Mr. Hosp asks the question: “What if Coinbase goes under and fresh money dries up? What if the extremely young Binance exchange encounters problems? “
He predicts the probability that a large stock exchange will get into serious problems in 2018 at around 25 percent – which will result in a decline of 10 to 15 percent.
One of the top search terms on Google during the price increase last December was “Can I buy Bitcoin with a credit card”. The top location for this search was Nigeria. Bitcoin’s price has fallen sharply since that date, and those credit card bills eventually have to be paid.
Mr. Hosp gives the worst-case scenario associated with this credit risk a probability of 20 to 25 percent with a decline in the crypto market value of 5 to 10 percent.
It is uncommon for concerns to be raised that a single cryptocurrency is being classified as a risk to the entire digital currency family.
However, according to Mr Hosp, the Tether threat is so serious that it can be considered risky enough to be heralded as one of the potential pins that could one day burst the Bitcoin bubble.
Tether is controversial because its price is “pegged” to the dollar. Tether transactions take place at a rate that is fixed in the US dollar.
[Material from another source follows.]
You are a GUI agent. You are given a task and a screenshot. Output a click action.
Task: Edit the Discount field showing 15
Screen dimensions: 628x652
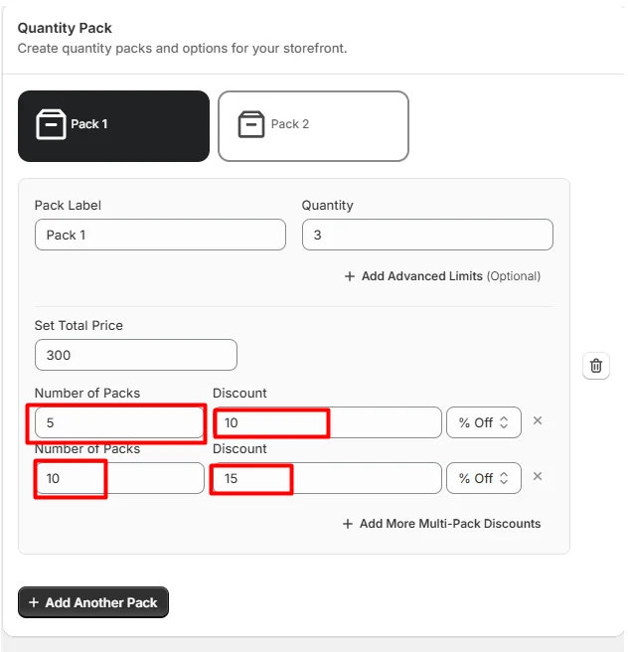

The founder believes this will allow the currency to avoid government interference and regulatory oversight.
Jacob Frenkel from JP Morgan: Bitcoin should be regulated
But when it comes to market cap (the total value of each token in circulation), a given cryptocurrency might have a market cap of $ 100,000,000, but in reality there is only $ 500,000 of real money – dollars, pounds and euros – in that 100,000. 000 USD flowed and most of this value was amassed by daily price increases.
Tether is different because its market cap of $ 1.6 billion means $ 1.6 billion has gone into it.
The purported and wholly hypothetical risk here is that prices would plummet, possibly to zero, if the market were scared that there was actually no $ 1.6 billion support for the token.
Hosp said, “I only estimated that probability at about 10 percent this year, but I think it would cut the market by about 10-15 percent.”
The author says a single trigger would not have much effect, “but many of the possibilities are interrelated”.
He said, “If a domino starts to fall, it could bring down others – and the probabilities start adding up, potentially dropping the market by the same 80 percent as Mt. Gox did in 2014.”